En una misma semana, que yo recuerde, se han dado dos sucesos...llamémosle curiosos.
Después de casi diez años de terca mudez, y ya perdida la esperanza, salgo en busca de un nuevo cuenco cantor. La experiencia fue toda una fiesta, contra todo pronóstico, ya que mis compras suelen ser directas y breves. Si quiero algo, lo busco y si lo encuentro lo compro. Punto final.
En este caso, el experto dependiente supo deleitarme con, no solo un despliegue total de artes comerciales, sino con sabiduría y conocimientos más allá de lo meramente material.
Mi única pregunta ante un montón de cuencos tibetanos de diferentes tamaños y apariencia fué...¿Son todos del mismo material?...y a partir de ahí comenzó el show.
Me hizo sentar en una banqueta casi a ras de suelo y tras una larga serie de recomendaciones y consejos sobre cómo escoger el cuenco apropiado me dejó que los probara uno a uno hasta “sentir” cuál era el mío, porque según él firmemente creía, se trata de algo muy personal y que cada cuenco tiene un “dueño”, por así decirlo.

▶ [Solicitud 1]: Indique si cada afirmación concuerda con el fragmento sobre el cuenco cantor, respondiendo sí o no y citando literalmente las palabras decisivas: (a) Quien narra suele hacer compras largas y pausadas. (b) El dependiente hizo sentar a quien narra en una banqueta casi a ras de suelo. (c) La búsqueda del nuevo cuenco ocurrió tras casi diez años de mudez.
El fragmento no guarda relación alguna con los registros.

▶ [Datos de la tarea]:
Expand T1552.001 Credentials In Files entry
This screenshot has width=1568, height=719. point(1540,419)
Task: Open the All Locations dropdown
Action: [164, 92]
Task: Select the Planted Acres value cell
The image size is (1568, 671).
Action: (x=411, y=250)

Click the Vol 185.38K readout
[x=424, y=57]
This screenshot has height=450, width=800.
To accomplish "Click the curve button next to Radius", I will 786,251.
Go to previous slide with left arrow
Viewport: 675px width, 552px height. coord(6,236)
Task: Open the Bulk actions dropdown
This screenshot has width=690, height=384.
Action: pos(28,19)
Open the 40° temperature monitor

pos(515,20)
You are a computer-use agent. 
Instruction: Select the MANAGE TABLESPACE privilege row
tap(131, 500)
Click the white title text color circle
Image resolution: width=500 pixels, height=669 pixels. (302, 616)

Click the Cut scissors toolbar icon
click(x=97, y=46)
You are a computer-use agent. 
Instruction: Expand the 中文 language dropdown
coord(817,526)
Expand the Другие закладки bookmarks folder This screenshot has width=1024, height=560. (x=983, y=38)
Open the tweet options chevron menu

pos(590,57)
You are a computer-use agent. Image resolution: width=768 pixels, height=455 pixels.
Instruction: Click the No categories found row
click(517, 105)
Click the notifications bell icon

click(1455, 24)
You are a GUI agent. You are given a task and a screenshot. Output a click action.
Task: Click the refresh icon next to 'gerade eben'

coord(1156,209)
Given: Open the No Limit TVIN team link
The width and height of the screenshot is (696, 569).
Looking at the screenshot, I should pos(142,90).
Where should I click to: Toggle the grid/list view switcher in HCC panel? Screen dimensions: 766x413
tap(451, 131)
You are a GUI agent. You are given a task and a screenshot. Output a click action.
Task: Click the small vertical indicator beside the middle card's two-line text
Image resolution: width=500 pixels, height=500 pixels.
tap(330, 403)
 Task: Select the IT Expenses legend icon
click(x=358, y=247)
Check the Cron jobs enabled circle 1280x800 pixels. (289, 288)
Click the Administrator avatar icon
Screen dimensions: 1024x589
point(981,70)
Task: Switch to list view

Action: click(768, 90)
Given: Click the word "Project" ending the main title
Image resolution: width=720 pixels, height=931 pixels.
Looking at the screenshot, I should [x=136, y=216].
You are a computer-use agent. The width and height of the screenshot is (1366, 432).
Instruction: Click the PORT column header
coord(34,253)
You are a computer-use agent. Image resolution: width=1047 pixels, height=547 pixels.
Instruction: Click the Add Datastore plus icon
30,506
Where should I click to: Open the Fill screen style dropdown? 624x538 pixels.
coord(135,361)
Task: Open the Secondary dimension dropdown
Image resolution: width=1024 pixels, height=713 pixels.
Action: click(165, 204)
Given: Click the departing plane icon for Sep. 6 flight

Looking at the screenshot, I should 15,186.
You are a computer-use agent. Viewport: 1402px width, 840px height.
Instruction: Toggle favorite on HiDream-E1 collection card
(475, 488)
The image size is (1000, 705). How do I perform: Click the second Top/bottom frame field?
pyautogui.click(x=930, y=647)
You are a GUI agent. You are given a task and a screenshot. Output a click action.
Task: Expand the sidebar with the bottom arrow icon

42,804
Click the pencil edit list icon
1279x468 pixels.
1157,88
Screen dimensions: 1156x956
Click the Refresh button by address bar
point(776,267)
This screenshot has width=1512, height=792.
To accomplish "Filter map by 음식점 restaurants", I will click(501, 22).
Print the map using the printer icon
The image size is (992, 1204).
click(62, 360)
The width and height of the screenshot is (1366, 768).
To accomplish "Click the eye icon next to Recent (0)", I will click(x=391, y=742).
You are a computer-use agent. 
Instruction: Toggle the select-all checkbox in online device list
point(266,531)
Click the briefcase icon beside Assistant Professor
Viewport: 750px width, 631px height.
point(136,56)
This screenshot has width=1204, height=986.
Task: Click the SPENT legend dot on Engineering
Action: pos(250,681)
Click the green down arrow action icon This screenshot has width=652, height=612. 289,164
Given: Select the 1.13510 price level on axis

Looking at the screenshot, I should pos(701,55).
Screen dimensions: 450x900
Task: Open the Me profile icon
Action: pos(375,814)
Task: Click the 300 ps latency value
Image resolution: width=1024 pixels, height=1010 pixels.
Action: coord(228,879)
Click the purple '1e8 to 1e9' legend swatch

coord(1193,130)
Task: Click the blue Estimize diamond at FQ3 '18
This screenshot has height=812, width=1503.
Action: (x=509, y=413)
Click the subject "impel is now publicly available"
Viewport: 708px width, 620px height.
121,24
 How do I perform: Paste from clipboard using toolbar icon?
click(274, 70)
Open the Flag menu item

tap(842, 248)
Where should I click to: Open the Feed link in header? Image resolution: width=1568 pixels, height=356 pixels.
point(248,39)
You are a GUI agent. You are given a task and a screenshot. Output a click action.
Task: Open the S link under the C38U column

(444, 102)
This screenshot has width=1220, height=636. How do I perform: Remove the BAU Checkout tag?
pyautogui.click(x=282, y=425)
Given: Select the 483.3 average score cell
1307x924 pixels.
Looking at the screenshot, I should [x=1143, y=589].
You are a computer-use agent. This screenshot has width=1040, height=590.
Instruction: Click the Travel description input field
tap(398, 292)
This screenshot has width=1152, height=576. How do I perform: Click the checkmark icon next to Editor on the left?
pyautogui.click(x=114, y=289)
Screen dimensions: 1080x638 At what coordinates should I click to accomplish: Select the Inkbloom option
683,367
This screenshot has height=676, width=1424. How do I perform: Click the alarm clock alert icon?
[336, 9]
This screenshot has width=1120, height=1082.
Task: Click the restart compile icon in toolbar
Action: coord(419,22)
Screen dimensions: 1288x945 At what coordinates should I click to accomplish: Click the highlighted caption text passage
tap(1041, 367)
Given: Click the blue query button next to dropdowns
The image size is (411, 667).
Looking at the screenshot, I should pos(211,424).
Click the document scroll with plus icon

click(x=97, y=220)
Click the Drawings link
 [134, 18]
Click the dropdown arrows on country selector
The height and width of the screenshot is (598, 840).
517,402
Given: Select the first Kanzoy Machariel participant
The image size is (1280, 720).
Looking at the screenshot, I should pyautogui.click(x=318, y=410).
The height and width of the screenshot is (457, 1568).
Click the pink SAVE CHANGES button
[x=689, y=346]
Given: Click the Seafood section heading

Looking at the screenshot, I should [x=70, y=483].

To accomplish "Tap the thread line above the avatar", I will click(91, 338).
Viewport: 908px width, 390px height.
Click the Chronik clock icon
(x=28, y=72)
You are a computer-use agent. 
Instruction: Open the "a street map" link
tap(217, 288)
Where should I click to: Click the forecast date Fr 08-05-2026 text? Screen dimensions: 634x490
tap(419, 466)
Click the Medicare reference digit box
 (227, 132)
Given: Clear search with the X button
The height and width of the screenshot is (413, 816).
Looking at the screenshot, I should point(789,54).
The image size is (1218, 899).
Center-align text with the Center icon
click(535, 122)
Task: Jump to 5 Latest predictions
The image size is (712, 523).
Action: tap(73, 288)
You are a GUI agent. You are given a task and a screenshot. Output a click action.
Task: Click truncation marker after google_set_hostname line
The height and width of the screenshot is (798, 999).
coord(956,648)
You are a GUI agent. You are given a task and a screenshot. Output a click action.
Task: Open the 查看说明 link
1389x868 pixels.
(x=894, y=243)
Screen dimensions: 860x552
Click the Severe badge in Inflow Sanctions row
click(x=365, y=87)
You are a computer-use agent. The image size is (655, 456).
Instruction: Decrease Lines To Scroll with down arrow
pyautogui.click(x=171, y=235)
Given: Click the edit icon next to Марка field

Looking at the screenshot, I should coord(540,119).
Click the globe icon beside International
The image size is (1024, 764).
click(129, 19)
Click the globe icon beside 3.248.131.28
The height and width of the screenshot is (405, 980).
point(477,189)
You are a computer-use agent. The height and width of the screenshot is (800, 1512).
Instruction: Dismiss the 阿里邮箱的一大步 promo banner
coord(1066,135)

▶ [Solicitud 2]: Reproduzca fielmente las líneas de los registros que comienzan en la línea que contiene "You are a computer-use agent. The height" y continúan hasta el final de los registros, ambos extremos incluidos.

▶ [Respuesta completa 1]:
(a) No: "mis compras suelen ser directas y breves".
(b) Sí: "Me hizo sentar en una banqueta casi a ras de suelo".
(c) Sí: "Después de casi diez años de terca mudez".

▶ [Respuesta completa 2]:
You are a computer-use agent. The height and width of the screenshot is (800, 1512).
Instruction: Dismiss the 阿里邮箱的一大步 promo banner
coord(1066,135)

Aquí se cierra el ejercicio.